> [TASK DESCRIPTION]:
From the first record below to the last, retype each one exactly.

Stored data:

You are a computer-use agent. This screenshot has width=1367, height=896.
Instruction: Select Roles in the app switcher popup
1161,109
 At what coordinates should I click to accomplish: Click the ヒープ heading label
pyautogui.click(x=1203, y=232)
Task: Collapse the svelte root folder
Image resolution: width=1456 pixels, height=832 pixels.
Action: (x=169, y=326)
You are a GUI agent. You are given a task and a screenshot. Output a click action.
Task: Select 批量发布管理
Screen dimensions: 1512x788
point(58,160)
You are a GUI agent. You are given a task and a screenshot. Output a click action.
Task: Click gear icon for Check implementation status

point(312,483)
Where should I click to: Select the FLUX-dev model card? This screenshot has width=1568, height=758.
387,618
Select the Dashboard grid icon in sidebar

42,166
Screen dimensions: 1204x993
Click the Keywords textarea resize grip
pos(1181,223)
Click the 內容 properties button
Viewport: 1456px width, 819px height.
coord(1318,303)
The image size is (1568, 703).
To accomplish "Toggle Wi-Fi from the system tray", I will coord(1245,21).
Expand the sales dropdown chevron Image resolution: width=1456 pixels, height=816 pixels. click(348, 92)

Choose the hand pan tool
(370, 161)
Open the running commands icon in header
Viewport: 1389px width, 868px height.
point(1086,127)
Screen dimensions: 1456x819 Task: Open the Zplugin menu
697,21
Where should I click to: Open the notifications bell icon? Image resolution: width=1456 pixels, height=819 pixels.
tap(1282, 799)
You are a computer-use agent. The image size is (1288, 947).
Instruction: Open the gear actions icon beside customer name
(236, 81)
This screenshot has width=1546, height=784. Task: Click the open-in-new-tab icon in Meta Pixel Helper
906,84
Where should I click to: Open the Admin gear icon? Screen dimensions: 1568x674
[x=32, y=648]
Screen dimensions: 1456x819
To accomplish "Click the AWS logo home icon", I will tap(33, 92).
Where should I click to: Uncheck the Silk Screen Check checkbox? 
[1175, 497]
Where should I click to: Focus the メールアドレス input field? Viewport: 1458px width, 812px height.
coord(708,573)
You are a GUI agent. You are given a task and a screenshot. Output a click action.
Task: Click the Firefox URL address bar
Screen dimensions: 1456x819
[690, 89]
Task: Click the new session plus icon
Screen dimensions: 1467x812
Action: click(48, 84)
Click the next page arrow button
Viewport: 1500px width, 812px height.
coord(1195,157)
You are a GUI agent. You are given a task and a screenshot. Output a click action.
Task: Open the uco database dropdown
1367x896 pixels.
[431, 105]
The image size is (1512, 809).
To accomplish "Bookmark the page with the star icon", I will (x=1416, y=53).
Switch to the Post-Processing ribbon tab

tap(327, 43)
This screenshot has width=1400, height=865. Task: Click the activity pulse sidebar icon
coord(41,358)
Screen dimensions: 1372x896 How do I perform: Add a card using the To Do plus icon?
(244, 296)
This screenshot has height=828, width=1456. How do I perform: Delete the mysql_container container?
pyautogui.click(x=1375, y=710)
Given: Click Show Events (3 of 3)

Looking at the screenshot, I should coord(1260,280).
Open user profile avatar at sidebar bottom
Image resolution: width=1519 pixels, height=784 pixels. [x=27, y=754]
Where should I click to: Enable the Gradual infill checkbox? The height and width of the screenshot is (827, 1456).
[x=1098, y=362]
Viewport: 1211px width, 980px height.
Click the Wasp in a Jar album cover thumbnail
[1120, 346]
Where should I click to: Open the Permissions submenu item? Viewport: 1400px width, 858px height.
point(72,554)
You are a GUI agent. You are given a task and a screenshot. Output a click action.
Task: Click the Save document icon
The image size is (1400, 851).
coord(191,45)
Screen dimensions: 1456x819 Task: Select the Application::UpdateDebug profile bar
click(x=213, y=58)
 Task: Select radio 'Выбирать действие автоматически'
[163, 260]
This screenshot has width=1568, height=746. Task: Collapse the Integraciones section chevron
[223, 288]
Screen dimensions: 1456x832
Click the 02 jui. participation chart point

> [SOLUTION TO THIS PROBLEM]:
You are a computer-use agent. This screenshot has width=1367, height=896.
Instruction: Select Roles in the app switcher popup
1161,109
 At what coordinates should I click to accomplish: Click the ヒープ heading label
pyautogui.click(x=1203, y=232)
Task: Collapse the svelte root folder
Image resolution: width=1456 pixels, height=832 pixels.
Action: (x=169, y=326)
You are a GUI agent. You are given a task and a screenshot. Output a click action.
Task: Select 批量发布管理
Screen dimensions: 1512x788
point(58,160)
You are a GUI agent. You are given a task and a screenshot. Output a click action.
Task: Click gear icon for Check implementation status

point(312,483)
Where should I click to: Select the FLUX-dev model card? This screenshot has width=1568, height=758.
387,618
Select the Dashboard grid icon in sidebar

42,166
Screen dimensions: 1204x993
Click the Keywords textarea resize grip
pos(1181,223)
Click the 內容 properties button
Viewport: 1456px width, 819px height.
coord(1318,303)
The image size is (1568, 703).
To accomplish "Toggle Wi-Fi from the system tray", I will coord(1245,21).
Expand the sales dropdown chevron Image resolution: width=1456 pixels, height=816 pixels. click(348, 92)

Choose the hand pan tool
(370, 161)
Open the running commands icon in header
Viewport: 1389px width, 868px height.
point(1086,127)
Screen dimensions: 1456x819 Task: Open the Zplugin menu
697,21
Where should I click to: Open the notifications bell icon? Image resolution: width=1456 pixels, height=819 pixels.
tap(1282, 799)
You are a computer-use agent. The image size is (1288, 947).
Instruction: Open the gear actions icon beside customer name
(236, 81)
This screenshot has width=1546, height=784. Task: Click the open-in-new-tab icon in Meta Pixel Helper
906,84
Where should I click to: Open the Admin gear icon? Screen dimensions: 1568x674
[x=32, y=648]
Screen dimensions: 1456x819
To accomplish "Click the AWS logo home icon", I will tap(33, 92).
Where should I click to: Uncheck the Silk Screen Check checkbox? 
[1175, 497]
Where should I click to: Focus the メールアドレス input field? Viewport: 1458px width, 812px height.
coord(708,573)
You are a GUI agent. You are given a task and a screenshot. Output a click action.
Task: Click the Firefox URL address bar
Screen dimensions: 1456x819
[690, 89]
Task: Click the new session plus icon
Screen dimensions: 1467x812
Action: click(48, 84)
Click the next page arrow button
Viewport: 1500px width, 812px height.
coord(1195,157)
You are a GUI agent. You are given a task and a screenshot. Output a click action.
Task: Open the uco database dropdown
1367x896 pixels.
[431, 105]
The image size is (1512, 809).
To accomplish "Bookmark the page with the star icon", I will (x=1416, y=53).
Switch to the Post-Processing ribbon tab

tap(327, 43)
This screenshot has width=1400, height=865. Task: Click the activity pulse sidebar icon
coord(41,358)
Screen dimensions: 1372x896 How do I perform: Add a card using the To Do plus icon?
(244, 296)
This screenshot has height=828, width=1456. How do I perform: Delete the mysql_container container?
pyautogui.click(x=1375, y=710)
Given: Click Show Events (3 of 3)

Looking at the screenshot, I should coord(1260,280).
Open user profile avatar at sidebar bottom
Image resolution: width=1519 pixels, height=784 pixels. [x=27, y=754]
Where should I click to: Enable the Gradual infill checkbox? The height and width of the screenshot is (827, 1456).
[x=1098, y=362]
Viewport: 1211px width, 980px height.
Click the Wasp in a Jar album cover thumbnail
[1120, 346]
Where should I click to: Open the Permissions submenu item? Viewport: 1400px width, 858px height.
point(72,554)
You are a GUI agent. You are given a task and a screenshot. Output a click action.
Task: Click the Save document icon
The image size is (1400, 851).
coord(191,45)
Screen dimensions: 1456x819 Task: Select the Application::UpdateDebug profile bar
click(x=213, y=58)
 Task: Select radio 'Выбирать действие автоматически'
[163, 260]
This screenshot has width=1568, height=746. Task: Collapse the Integraciones section chevron
[223, 288]
Screen dimensions: 1456x832
Click the 02 jui. participation chart point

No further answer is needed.